Incidentally and as evidence of the dynamism of Nigerian politics, many predecessors who installed successors lose the control they sought as the incumbents refuse, for reasons that may border on creating one’s own space, to do the bidding of their godfathers. Instead they too seek to create new empires of godsons who, in the fullness of cycle, may turn out to disown them.

Before the 2015 presidential elections, the enmity between Obasanjo and Jonathan, whose emergence he ensured as president, was at such lows that the duo engaged in ‘unpresidential’ open correspondence that almost brought the high office to ridicule.
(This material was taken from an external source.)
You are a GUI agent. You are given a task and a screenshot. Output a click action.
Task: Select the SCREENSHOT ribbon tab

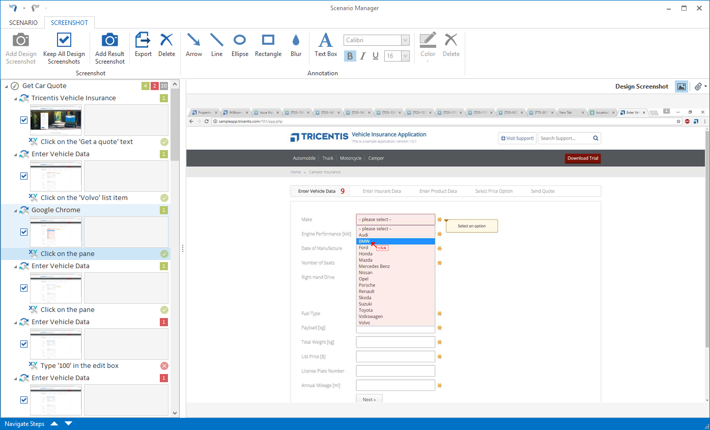(69, 23)
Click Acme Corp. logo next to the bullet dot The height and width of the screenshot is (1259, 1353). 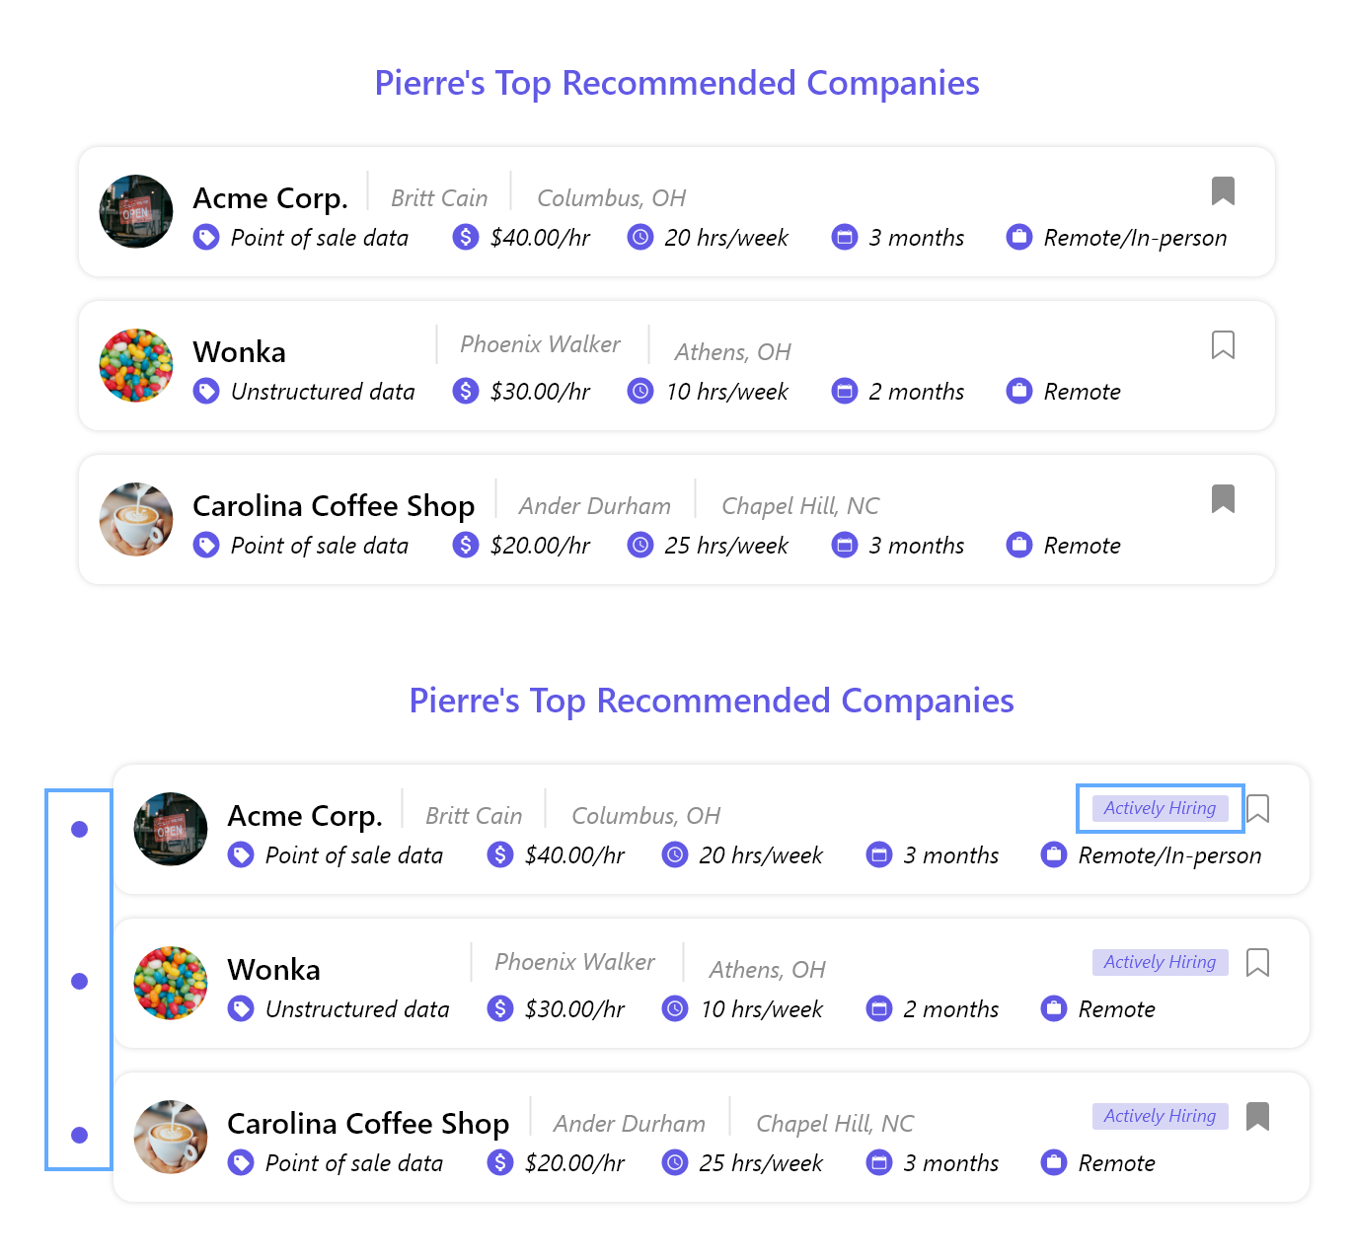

In Rivers State, former governor, Rotimi Amaechi was an aide to erstwhile governor Peter Odilli under whom he served as the Speaker of the House of Assembly for two terms. When the two parted ways in the preparations for the 2007 elections, Amaechi found a new loyalist and ally in Nyesom Wike who he nominated as a Minister and whose emergence as governor in the last election, he unsuccessfully opposed. In the ensuing bitter politics, the politics of the state, in the last two years, has been reduced to the crisis between a godfather and an estranged godson.

Like Rivers, Kano Stare has almost been turned into a political battlefield between Kwankwaso and his former “loyal and consistent deputy,” Ganduje and the crisis, which almost consumed the Emir of Kano, Sanusi Lamido Sanusi, may change the course of the state’s politics in the next elections.

In the Southwest politics, the alleged attempts to whittle down the powers and influence of Tinubu in national politics are said to be as a result of his estrangement with his godsons who have now found new godfathers at the presidency.

In many instances across the country, incumbent godsons are all out to disgrace their benefactors but a solution seems to have been found to the problem; leave the incumbent to perform with minimal interference.

Oshiomhole seems to have imbibed this when he said of Obaseki, “I am not the state; I am only one out of about four million Edo people. So his obligation and his loyalty should be to the people of Edo State. The oath of office he is going to subscribe to, says that he will defend the constitution of Nigeria, he will do everything to uplift the quality of life of Edo people. Nothing in his oath of office will include ‘I shall not betray my predecessor’ because I have no interest to be betrayed.”